Reproduce exactly, with no other output, every line of the data below from the line containing "Лаптопи HP (316, 836)" to the end, inclusive.
[[ PROVIDED INFORMATION open ]]
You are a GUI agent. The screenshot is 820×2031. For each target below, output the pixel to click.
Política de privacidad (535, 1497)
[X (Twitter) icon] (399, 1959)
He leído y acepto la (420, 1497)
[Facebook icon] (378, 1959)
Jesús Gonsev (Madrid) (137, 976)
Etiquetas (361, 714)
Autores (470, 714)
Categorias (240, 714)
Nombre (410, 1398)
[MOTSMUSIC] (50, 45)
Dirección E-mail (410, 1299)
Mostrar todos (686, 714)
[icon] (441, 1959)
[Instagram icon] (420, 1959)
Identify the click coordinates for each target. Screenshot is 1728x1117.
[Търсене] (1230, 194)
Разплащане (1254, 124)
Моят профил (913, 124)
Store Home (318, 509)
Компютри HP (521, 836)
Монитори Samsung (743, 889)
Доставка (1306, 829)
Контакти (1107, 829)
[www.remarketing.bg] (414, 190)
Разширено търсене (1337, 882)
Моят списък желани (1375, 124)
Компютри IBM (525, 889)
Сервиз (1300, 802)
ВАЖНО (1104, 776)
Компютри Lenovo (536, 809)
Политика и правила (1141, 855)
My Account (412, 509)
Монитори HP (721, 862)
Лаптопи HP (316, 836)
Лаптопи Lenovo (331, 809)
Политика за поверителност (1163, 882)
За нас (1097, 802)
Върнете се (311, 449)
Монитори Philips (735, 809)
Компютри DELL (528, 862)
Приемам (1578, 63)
[[ PROVIDED INFORMATION closed ]]
- [ANSWER TO THIS EXERCISE]
Лаптопи HP (316, 836)
Лаптопи Lenovo (331, 809)
Политика за поверителност (1163, 882)
За нас (1097, 802)
Върнете се (311, 449)
Монитори Philips (735, 809)
Компютри DELL (528, 862)
Приемам (1578, 63)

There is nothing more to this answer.